--- ASSIGNMENT ---
Nothing in the records below should be altered when they are retyped.

--- STORED DATA ---
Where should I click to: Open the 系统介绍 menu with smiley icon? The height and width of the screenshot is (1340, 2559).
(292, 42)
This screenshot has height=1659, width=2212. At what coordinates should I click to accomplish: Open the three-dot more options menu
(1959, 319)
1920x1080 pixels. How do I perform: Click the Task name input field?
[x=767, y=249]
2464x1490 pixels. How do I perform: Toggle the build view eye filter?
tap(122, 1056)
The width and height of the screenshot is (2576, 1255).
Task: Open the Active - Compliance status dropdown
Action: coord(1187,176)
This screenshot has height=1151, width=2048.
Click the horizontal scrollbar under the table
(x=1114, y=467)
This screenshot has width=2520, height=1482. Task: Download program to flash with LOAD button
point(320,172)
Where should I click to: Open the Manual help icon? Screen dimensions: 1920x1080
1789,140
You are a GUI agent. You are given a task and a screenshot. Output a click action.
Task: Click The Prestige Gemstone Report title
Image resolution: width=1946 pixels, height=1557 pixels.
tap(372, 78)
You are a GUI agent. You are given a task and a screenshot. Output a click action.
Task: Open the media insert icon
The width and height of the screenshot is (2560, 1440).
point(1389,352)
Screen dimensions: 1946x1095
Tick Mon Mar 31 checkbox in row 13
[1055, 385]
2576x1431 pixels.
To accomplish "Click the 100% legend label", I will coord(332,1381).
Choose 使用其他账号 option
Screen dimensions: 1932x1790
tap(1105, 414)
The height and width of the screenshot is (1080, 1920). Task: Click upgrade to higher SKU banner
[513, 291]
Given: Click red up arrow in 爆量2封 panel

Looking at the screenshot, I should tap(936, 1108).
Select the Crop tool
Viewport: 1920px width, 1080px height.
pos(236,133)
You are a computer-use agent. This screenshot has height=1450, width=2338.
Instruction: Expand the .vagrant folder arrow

--- FINAL ANSWER ---
Where should I click to: Open the 系统介绍 menu with smiley icon? The height and width of the screenshot is (1340, 2559).
(292, 42)
This screenshot has height=1659, width=2212. At what coordinates should I click to accomplish: Open the three-dot more options menu
(1959, 319)
1920x1080 pixels. How do I perform: Click the Task name input field?
[x=767, y=249]
2464x1490 pixels. How do I perform: Toggle the build view eye filter?
tap(122, 1056)
The width and height of the screenshot is (2576, 1255).
Task: Open the Active - Compliance status dropdown
Action: coord(1187,176)
This screenshot has height=1151, width=2048.
Click the horizontal scrollbar under the table
(x=1114, y=467)
This screenshot has width=2520, height=1482. Task: Download program to flash with LOAD button
point(320,172)
Where should I click to: Open the Manual help icon? Screen dimensions: 1920x1080
1789,140
You are a GUI agent. You are given a task and a screenshot. Output a click action.
Task: Click The Prestige Gemstone Report title
Image resolution: width=1946 pixels, height=1557 pixels.
tap(372, 78)
You are a GUI agent. You are given a task and a screenshot. Output a click action.
Task: Open the media insert icon
The width and height of the screenshot is (2560, 1440).
point(1389,352)
Screen dimensions: 1946x1095
Tick Mon Mar 31 checkbox in row 13
[1055, 385]
2576x1431 pixels.
To accomplish "Click the 100% legend label", I will coord(332,1381).
Choose 使用其他账号 option
Screen dimensions: 1932x1790
tap(1105, 414)
The height and width of the screenshot is (1080, 1920). Task: Click upgrade to higher SKU banner
[513, 291]
Given: Click red up arrow in 爆量2封 panel

Looking at the screenshot, I should tap(936, 1108).
Select the Crop tool
Viewport: 1920px width, 1080px height.
pos(236,133)
You are a computer-use agent. This screenshot has height=1450, width=2338.
Instruction: Expand the .vagrant folder arrow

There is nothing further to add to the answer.